▸ **CHALLENGE**
Rewrite the stretch of lines below, from the line containing "Viewport: 864px width, 758px height." through the end of the lines, as a Markdown table with the columns Row and Text. Skip blank lines and leave the pictures out.

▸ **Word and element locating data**
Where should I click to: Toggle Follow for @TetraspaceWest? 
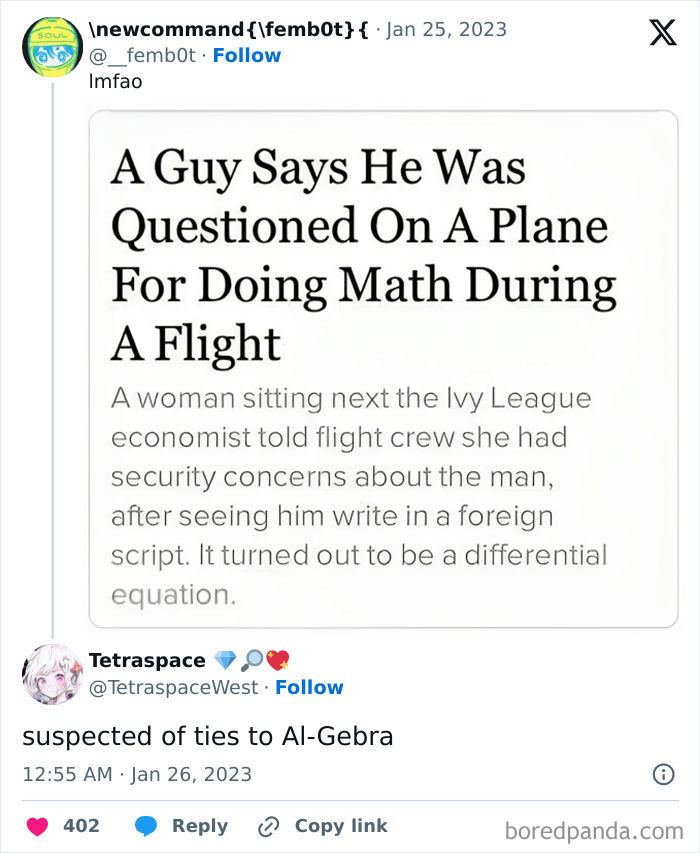[x=311, y=687]
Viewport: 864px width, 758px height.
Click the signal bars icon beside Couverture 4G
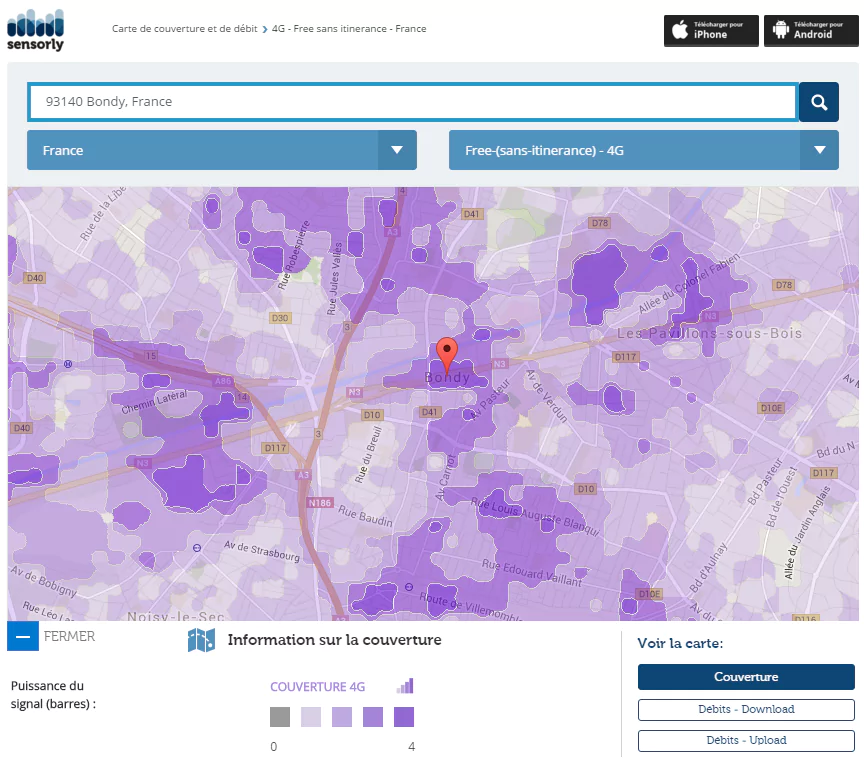pyautogui.click(x=404, y=686)
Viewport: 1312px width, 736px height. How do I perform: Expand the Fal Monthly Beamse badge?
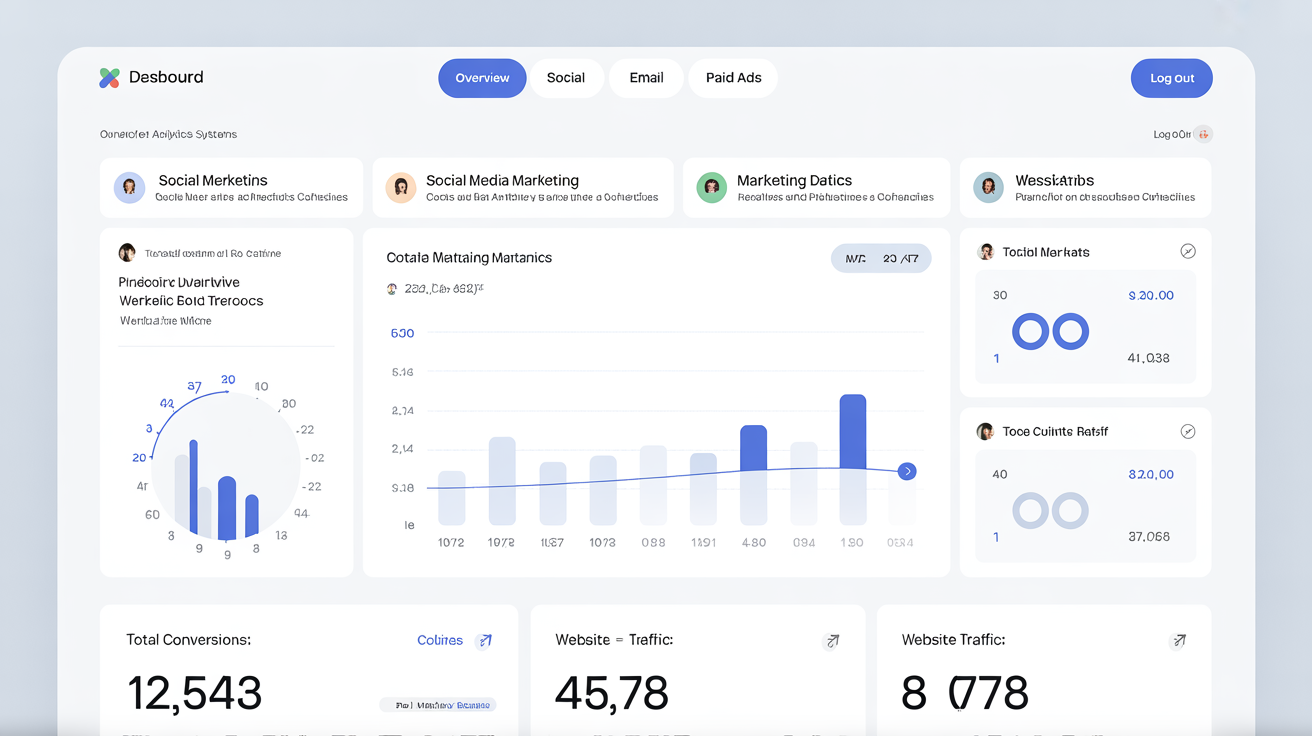(437, 704)
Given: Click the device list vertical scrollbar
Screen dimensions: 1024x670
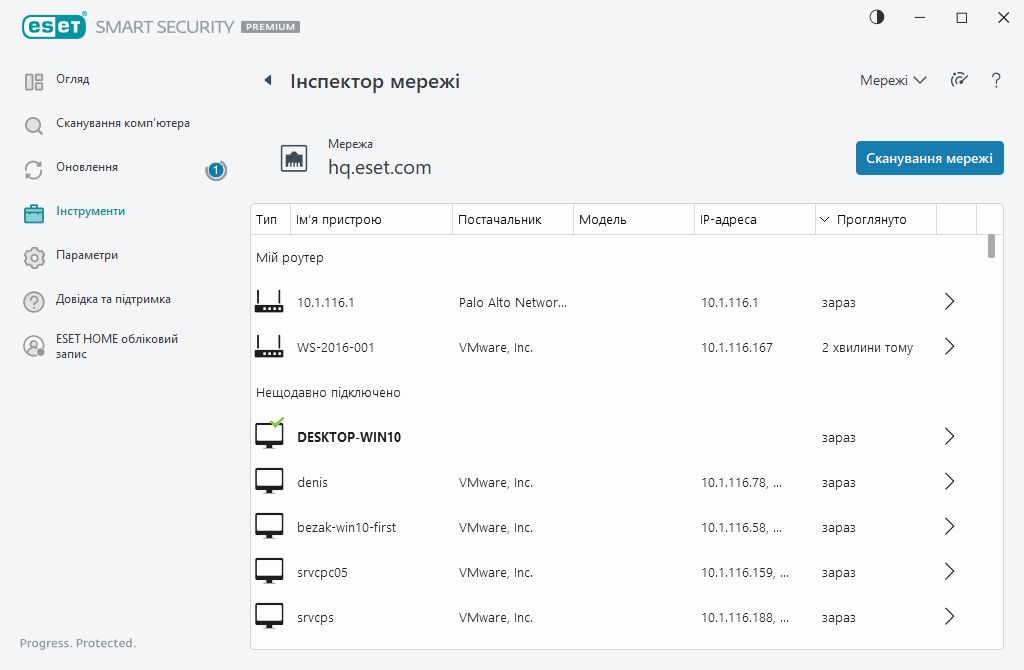Looking at the screenshot, I should (991, 246).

▸ **CORRECT RESULT**
| Row | Text |
|---|---|
| 1 | Viewport: 864px width, 758px height. |
| 2 | Click the signal bars icon beside Couverture 4G |
| 3 | pyautogui.click(x=404, y=686) |
| 4 | Viewport: 1312px width, 736px height. How do I perform: Expand the Fal Monthly Beamse badge? |
| 5 | (437, 704) |
| 6 | Given: Click the device list vertical scrollbar |
| 7 | Screen dimensions: 1024x670 |
| 8 | Looking at the screenshot, I should (991, 246). |